## Lecture 11: Graph Structure of the Web

Graph Structure in the Web Andrei Broder et al. 2000

Self-Similarity in the Web Stephen Dill et al. 2001.

Trawling the web for emerging cyber-communities Ravi Kumar et al. 1999.

### Graph structure in the Web

(See paper). Main points:

#### Structure: (AltaVista, May 1999).

Total: 203.5 million
WCC: 186.7 million
SCC: 56.5 million
IN: 43.3 million
OUT: 43.1 million
TENDRILS: 43.7 million
DISC: 16.8 million
Links: 1466 million = 7.2 per page.

10 million WCC's (weakly connected components) almost all of size 1 (isolated page with no inlinks or outlinks.)
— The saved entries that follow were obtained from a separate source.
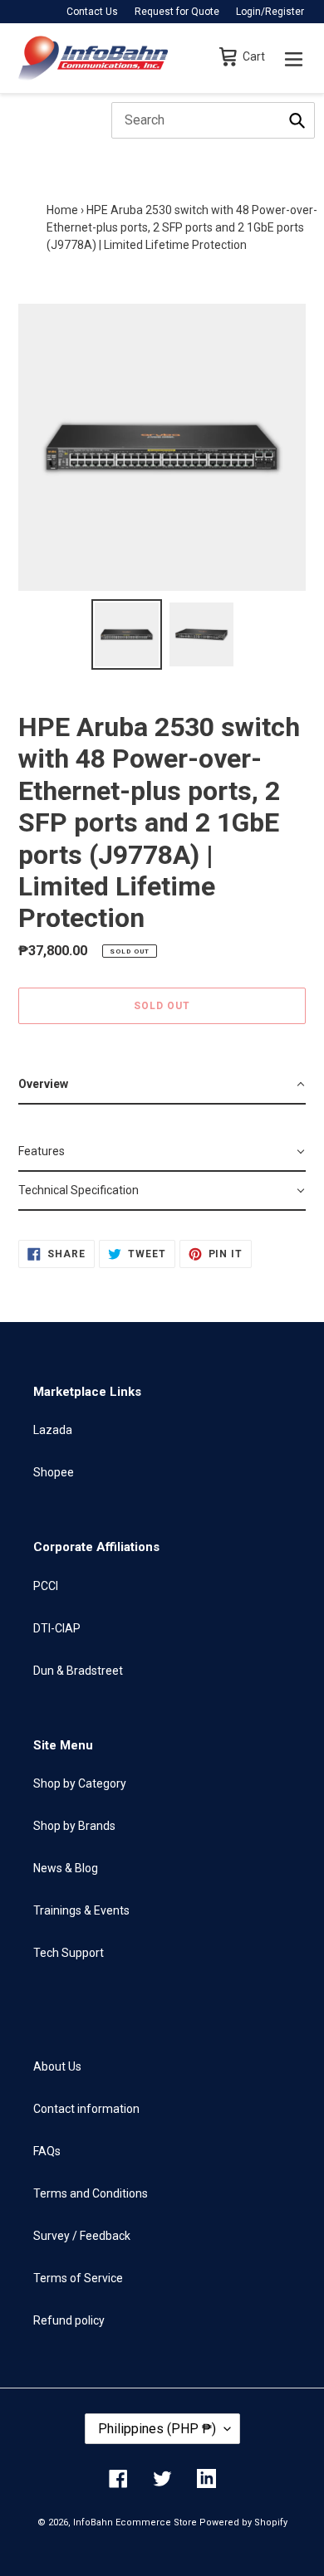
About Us (57, 2066)
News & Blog (65, 1868)
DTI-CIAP (57, 1628)
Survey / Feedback (81, 2235)
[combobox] (213, 120)
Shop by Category (79, 1783)
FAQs (47, 2151)
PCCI (45, 1586)
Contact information (86, 2108)
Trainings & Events (81, 1910)
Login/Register (270, 11)
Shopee (53, 1472)
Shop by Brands (74, 1825)
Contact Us (92, 11)
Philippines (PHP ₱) (157, 2429)
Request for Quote (177, 11)
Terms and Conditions (90, 2193)
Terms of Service (78, 2278)
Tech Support (68, 1952)
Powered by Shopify (243, 2522)
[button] (162, 1085)
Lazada (52, 1430)
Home (62, 210)
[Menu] (293, 57)
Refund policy (69, 2320)
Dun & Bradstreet (78, 1670)
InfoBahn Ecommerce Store (135, 2522)
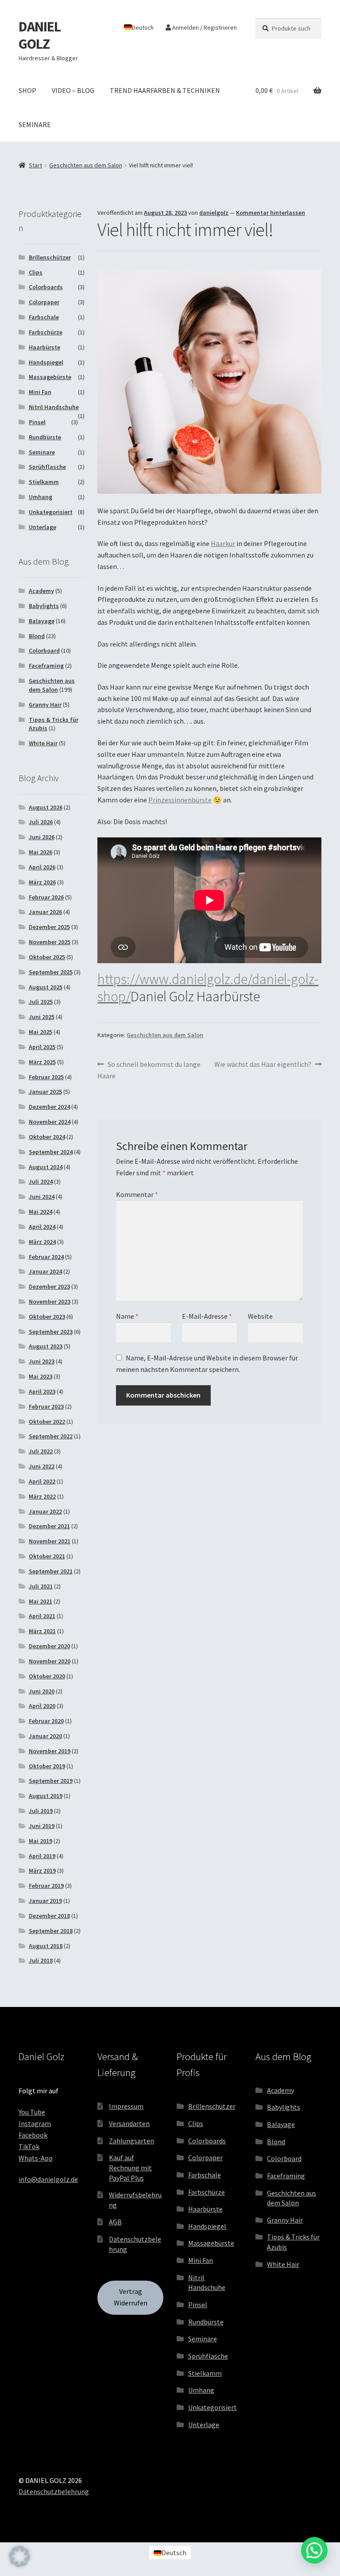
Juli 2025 (41, 1002)
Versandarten (129, 2123)
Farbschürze (45, 332)
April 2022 (42, 1481)
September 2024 (51, 1152)
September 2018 (51, 1931)
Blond (37, 636)
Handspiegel (46, 362)
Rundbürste (45, 437)
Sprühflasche (47, 467)
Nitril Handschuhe (54, 407)
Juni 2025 (41, 1017)
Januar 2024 (45, 1271)
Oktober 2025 (47, 957)
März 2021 (42, 1631)
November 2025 (49, 942)
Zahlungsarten (131, 2140)
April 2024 (42, 1227)
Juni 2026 (41, 837)
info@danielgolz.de (48, 2179)
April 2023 (42, 1391)
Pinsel (37, 422)
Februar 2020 (46, 1721)
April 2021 (42, 1616)
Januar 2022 (45, 1511)
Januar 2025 (45, 1092)
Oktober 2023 (47, 1317)
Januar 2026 (45, 912)
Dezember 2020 (49, 1646)
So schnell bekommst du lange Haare (149, 1069)
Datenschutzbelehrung (54, 2491)
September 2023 (51, 1332)
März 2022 (42, 1496)
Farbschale (44, 317)
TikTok (29, 2146)
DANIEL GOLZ (40, 35)
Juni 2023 (41, 1361)
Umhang (40, 497)
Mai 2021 (40, 1601)
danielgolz (213, 213)
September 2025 (51, 972)
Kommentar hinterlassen (270, 213)
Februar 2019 (46, 1886)
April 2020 (42, 1706)
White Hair (43, 743)
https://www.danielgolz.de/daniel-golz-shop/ (207, 987)
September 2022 (51, 1436)
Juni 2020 (41, 1691)
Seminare (42, 452)
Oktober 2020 (47, 1676)
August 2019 (45, 1796)
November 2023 (49, 1301)
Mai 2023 (40, 1376)
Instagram (35, 2123)
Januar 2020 (45, 1736)
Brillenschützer (50, 257)
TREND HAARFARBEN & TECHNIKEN (165, 90)
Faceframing (46, 666)
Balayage (41, 621)
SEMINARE (35, 124)
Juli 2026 (41, 822)
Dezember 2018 (49, 1916)
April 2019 (42, 1856)
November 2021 (49, 1541)
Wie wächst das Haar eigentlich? (262, 1064)
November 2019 (49, 1751)
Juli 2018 (41, 1960)
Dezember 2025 (49, 927)
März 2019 (42, 1871)
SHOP (27, 90)
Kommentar (137, 1194)
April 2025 (42, 1047)
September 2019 (51, 1781)
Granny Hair (45, 705)
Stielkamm (44, 482)
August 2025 (45, 987)
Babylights (44, 606)
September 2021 (51, 1571)
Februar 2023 (46, 1406)
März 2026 (42, 882)
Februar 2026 (46, 897)
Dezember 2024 (49, 1107)
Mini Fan (40, 392)
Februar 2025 (46, 1077)
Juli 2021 (41, 1586)
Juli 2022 (41, 1451)
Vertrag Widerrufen (130, 2297)
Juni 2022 (41, 1466)
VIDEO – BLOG (73, 90)
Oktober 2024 (47, 1137)
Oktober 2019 (47, 1766)
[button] (19, 2556)
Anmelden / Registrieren (204, 27)
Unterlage (42, 527)
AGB (115, 2221)
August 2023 (45, 1346)
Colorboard (44, 651)
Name (127, 1316)
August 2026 (45, 807)
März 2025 (42, 1062)
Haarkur (223, 543)
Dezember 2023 (49, 1286)
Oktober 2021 (47, 1556)
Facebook (33, 2135)
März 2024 (42, 1242)
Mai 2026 (40, 852)
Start (35, 165)
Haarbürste (44, 347)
Two interesting points: 1. The seed set for AltaVista must be at least 10 million (actually, presumably, much larger). Creating a huge seed set almost as important as crawling.
2. How on earth does AltaVista find URLs for 10 million isolated pages?

• Server logs
• Mentioned in text or other non-HTML indices.
• Initial part of path names
• ???
Still mysterious.
I hope to hear from Kumar next week.

#### Other interesting measurements

The diameter of the SCC is at least 28.
The depth of IN is about 475? The depth of OUT is about 430? Very few pages are anywhere near these depths. The probability that there is a directed path from page U to page V is about 24%.
The probability that there is a undirected path from page U to page V is about 82%.
If there is a path from U to V, the average directed distance is about 16.15; the average undirected distance is 6.83.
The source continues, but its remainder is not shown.